NVIDIA GeForce FX / 6 / 7 Series GPUs Get Notable Open-Source Driver Improvement In 2022

With the latest Mesa code, the NV30/NV40 open-source Gallium3D driver is now making use of the NIR-to-TGSI path by default. This allows making use of the NIR intermediate representation through more of the internal driver handling before going back to the TGSI IR that is then used by the shader compiler -- a step short of adapting rewriting the driver to use NIR itself.
The GeForce 5/FX through GeForce 7 series are affected by this NIR-to-TGSI change in the Nouveau NV30 driver code.
Utilizing NIR allows for benefiting from more of the common optimizations shared among the newer graphics drivers and all-around is much better optimized and suited these days than TGSI as the original Gallium3D IR. It was last year Radeon's R300 driver added NIR-to-TGSI too.
Both last year's R300 NIR-to-TGSI work as well as this NV30 driver activity was handled by longtime Mesa developer Emma Anholt. The modern Mesa GPU drivers all go for NIR and with more of these vintage, seldom-maintained drivers moving to NIR-to-TGSI, it may allow for more code clean-ups and improvements to the code-base moving forward.
NVIDIA's Nalu promotional material from back in the GeForce 6 days.

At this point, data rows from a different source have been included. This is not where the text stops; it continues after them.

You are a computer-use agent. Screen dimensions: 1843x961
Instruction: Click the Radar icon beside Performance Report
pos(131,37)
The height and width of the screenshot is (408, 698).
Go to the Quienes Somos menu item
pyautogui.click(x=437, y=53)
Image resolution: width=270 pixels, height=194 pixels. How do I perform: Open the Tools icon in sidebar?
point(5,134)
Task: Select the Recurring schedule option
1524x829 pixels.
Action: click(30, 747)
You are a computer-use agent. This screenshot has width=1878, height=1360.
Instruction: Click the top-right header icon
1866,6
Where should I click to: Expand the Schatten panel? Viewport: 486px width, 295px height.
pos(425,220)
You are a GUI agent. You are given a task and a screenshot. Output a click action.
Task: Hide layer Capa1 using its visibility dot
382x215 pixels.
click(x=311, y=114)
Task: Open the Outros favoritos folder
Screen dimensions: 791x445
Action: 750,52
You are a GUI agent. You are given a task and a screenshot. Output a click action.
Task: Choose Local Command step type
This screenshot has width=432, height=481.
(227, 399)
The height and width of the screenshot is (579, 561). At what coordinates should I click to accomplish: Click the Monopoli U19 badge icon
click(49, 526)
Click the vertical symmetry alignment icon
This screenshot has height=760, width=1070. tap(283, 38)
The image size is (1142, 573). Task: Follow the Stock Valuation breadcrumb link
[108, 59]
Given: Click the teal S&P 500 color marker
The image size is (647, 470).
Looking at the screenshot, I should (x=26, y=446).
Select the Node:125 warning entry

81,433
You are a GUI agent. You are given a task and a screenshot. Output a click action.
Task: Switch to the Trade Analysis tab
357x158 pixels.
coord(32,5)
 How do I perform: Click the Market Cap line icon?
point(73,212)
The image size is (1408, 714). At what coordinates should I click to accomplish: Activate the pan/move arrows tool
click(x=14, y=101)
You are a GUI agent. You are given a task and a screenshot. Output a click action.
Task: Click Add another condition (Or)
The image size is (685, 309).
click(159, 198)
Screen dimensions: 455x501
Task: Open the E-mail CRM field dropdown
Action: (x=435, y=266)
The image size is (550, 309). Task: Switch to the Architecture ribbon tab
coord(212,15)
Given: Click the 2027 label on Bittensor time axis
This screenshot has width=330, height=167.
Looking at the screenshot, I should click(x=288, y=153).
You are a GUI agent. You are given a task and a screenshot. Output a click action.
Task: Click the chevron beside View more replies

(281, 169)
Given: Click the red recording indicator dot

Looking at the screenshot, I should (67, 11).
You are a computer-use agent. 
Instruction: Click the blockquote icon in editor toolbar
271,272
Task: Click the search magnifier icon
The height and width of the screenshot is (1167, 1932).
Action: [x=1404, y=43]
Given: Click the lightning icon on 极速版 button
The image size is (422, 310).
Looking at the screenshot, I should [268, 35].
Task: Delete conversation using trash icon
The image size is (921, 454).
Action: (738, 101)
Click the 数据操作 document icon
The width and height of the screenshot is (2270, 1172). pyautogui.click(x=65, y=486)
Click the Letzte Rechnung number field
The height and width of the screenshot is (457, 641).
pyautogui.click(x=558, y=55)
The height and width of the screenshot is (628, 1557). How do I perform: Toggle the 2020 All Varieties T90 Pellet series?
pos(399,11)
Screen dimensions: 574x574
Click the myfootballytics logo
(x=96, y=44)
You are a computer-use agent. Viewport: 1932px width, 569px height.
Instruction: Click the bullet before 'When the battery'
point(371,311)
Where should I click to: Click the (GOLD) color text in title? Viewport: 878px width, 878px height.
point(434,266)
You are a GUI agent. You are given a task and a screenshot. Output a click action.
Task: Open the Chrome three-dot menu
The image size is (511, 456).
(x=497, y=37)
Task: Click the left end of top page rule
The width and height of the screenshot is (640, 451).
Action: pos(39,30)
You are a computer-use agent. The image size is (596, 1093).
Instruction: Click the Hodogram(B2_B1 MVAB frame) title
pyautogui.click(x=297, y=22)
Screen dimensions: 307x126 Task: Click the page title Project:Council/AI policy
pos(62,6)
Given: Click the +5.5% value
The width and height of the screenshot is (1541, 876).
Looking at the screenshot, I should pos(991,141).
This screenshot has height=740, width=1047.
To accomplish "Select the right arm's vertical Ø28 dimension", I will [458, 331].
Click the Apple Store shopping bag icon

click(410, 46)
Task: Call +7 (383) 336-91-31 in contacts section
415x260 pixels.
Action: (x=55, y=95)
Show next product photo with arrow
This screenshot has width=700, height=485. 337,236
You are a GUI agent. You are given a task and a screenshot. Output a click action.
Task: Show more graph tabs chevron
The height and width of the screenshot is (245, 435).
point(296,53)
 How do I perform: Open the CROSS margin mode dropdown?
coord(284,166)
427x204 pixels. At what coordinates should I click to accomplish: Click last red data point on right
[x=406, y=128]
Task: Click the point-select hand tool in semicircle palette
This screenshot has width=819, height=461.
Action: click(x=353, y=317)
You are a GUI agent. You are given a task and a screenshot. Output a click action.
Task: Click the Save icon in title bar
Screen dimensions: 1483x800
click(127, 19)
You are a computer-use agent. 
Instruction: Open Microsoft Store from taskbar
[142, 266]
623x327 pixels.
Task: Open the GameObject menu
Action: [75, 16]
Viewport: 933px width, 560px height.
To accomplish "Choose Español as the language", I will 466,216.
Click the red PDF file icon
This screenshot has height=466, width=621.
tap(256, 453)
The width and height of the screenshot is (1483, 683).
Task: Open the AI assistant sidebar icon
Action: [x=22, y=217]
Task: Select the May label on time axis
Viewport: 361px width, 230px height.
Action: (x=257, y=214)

With the change to use NIR-to-TGSI by default, there still is a debug option for using just TGSI if wanting to compare the performance or bisect regressions. When testing with Shader-DB, using NIR-to-TGSI led to around 13% less instructions needing to be generated for NV30 GPUs and around a 12% savings for NV30. GPR register use in affected shader programs were also around 25% less with using NIR-to-TGSI. A very nice win and incremental improvement for this older Nouveau driver code.